Write Allocation Policies

Write-Allocate: On write miss, bring the block into cache then write.

No-Write-Allocate: On write miss, write directly to main memory without bringing block to cache.

6. Cache Levels (Hierarchy)

Multi-level Cache Design

L1 Cache (Primary):

  • Closest to CPU Smallest and fastest. Often split into instruction and data caches.

L2 Cache (Secondary):

  • Larger than L1, slower than L1
  • Usually unified (instructions and data together)

L3 Cache (Tertiary): Largest, shared among multiple cores.

  • Last level before main memory

Inclusion policies: Inclusive: L2 contains everything in L1.

  • Exclusive: L2 and L1 contain different data Non-inclusive: No specific relationship.

Performance Metrics

Hit Rate and Miss Rate

Hit Rate = (Number of hits) / (Total accesses) Miss Rate = 1 - Hit Rate

Average Memory Access Time (AMAT)

AMAT = Hit Time + (Miss Rate × Miss Penalty)

I made flashcards for this - that's how I remembered it.

Example:

  • Hit time = 1 cycle
  • Miss rate = 5% Miss penalty = 100 cycles. AMAT = 1 + (0.05 × 100) = 6 cycles.

Tips That Worked for Me

  • Mapping techniques: Direct (simple, conflicts), Fully Associative (flexible, expensive), Set-Associative (balanced)
  • Write policies: Write-through (safe, slow), Write-back (fast, complex)
  • Replacement: LRU is most common and effective Remember: Cache design is This is one of those topics that trips up a lot of loksewa candidates. Let me break this down based on what I've learned. This confused me for weeks!

What They Actually Ask in Exams

During my exam prep, I noticed these questions keep showing up:

  1. "What is the main advantage of set-associative mapping over direct mapping?"

    • Answer: Reduces conflict misses while maintaining reasonable hardware complexity
    • Tip: Focus on the "balance" aspect
  2. "In write-back policy, when is data written to main memory?" sort of - Answer: When the cache block is replaced or explicitly flushed

    • Tip: Remember the "dirty bit" concept
  3. "What does LRU replacement policy stand for and how does it work?"

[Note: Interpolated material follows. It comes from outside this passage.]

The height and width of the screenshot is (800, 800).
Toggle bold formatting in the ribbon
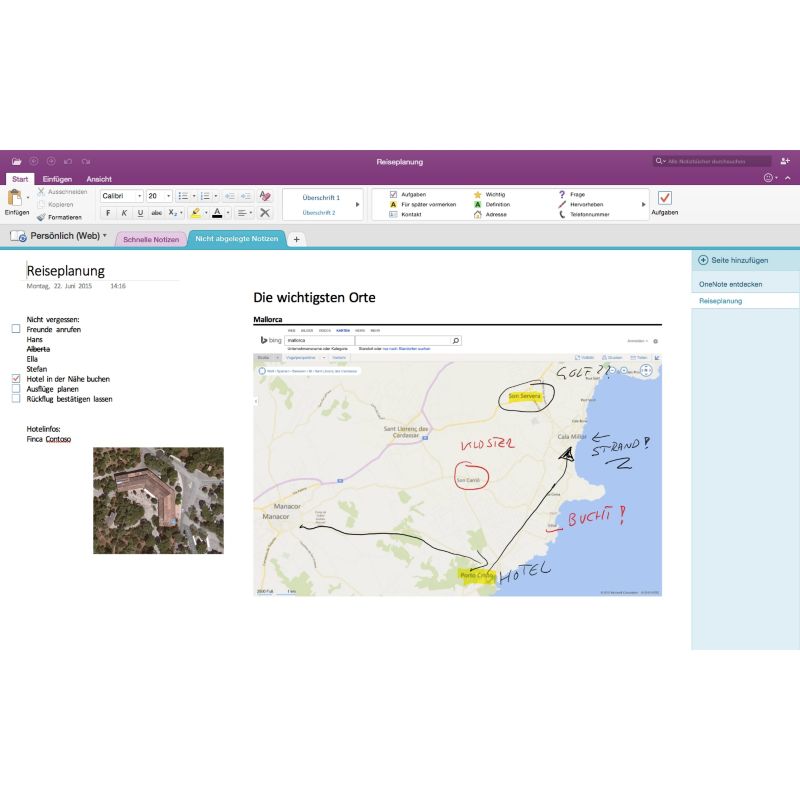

    • Answer: Least Recently Used - replaces the block that hasn't been accessed for the longest time
    • Tip: This is very common - know it well
  4. "Calculate AMAT given hit time=2ns, miss rate=3%, miss penalty=50ns"

    • Answer: AMAT = 2 + (0.03 × 50) = 3.5ns
    • Tip: Practice these calculations
  5. "What is the difference between write-through and write-back?"

    • Answer: Write-through writes to both cache and memory; write-back writes only to cache initially
    • Tip: Know the trade-offs of each

Pro tip from my experience: Cache design questions often involve trade-offs. When in doubt, think about what each design choice optimizes for - speed, cost, or simplicity.